The most surprising thing was, although the University of Aligrah is a Muslim university, they did not teach us a single world about Islam. In fact that university follows the same British system of education, and was fashioned along the same line as Cambridge with English as the medium of instruction. They taught us only subjects we enrolled for, and not about Islam or about religion. This was left out completely. Thus the university was able to lure students from all over the world.


When I was there, there were even Thai monks from Thailand and Hindu students from Bernaras Hindu University and myself, a Christian studying there even though it was a Muslim university. The university did not force Islam into us. All it wanted was to give all its students a all-rounded university education.

Years later when I went to Queen Elizabeth College (part of King's College), University of London for my postgraduate we too have to study sociology, economics, anthropology, cultural beliefs - all arts subjects even though it was supposed to be a medical and nutrition postgraduate programme.

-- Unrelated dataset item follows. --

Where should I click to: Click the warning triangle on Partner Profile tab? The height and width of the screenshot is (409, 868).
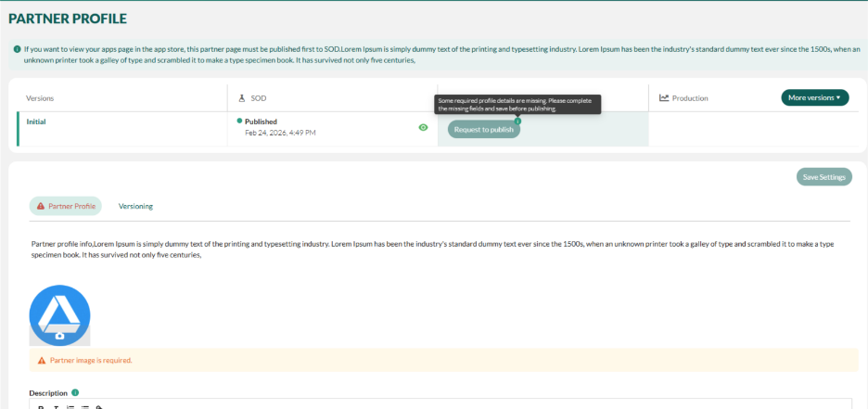coord(41,206)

But this comes in very useful years later during our work when we need to deal with people and patients with all types of cultural background, religious and traditional beliefs, and their beliefs about health, medicine, and nutrition.

We couldn't escape studying a bit of arts subjects whether as a student in Aligrah or in England. Arts makes our mind beautiful, science (including engineering and medicine and food technology) make our mind stiff and mechanical. That's why we need a blend in education.

The only time arts subjects have to be left behind was when I went further to Cambridge, and onwards to the University of Reading and back again to London for my Masters and Doctorate. By then I already have to specialize on a technical-medical area, and not deal with arts anymore.

But I am so glad all these universities, both in Commonwealth India, and in England gave me an all-rounded education so that I can be articulate and be very comfortable talking with people in other fields of expertise during any social events or gatherings. I will not be shy, and feel left out.

(Pic left: High Priest of  Evolution Temple's photoshopped masterpiece)
But of course one can learn all these on their own too without having to go through formal lectures in a university. A good example is our High Priest of Evolution Temple. He taught himself. He said he was not taught art subjects in his engineering course at the University of Malaya, and yet today, he can write all kinds of non-engineering articles, ideas, thoughts, and everything that evolved through the temple of his mind (including BOGUS ones) and send them out for us to digest (which is sometimes very hard for me to digest and understand). Still, he did not write engineering stuff to bore us, which would also be very difficult for me.

I think all jobs are boring after some time. I think the best and most enjoyable "jobs" are our hobbies during our retirement. We can sleep very late, and wake up very late without any boss troubling us to do this, and to do that.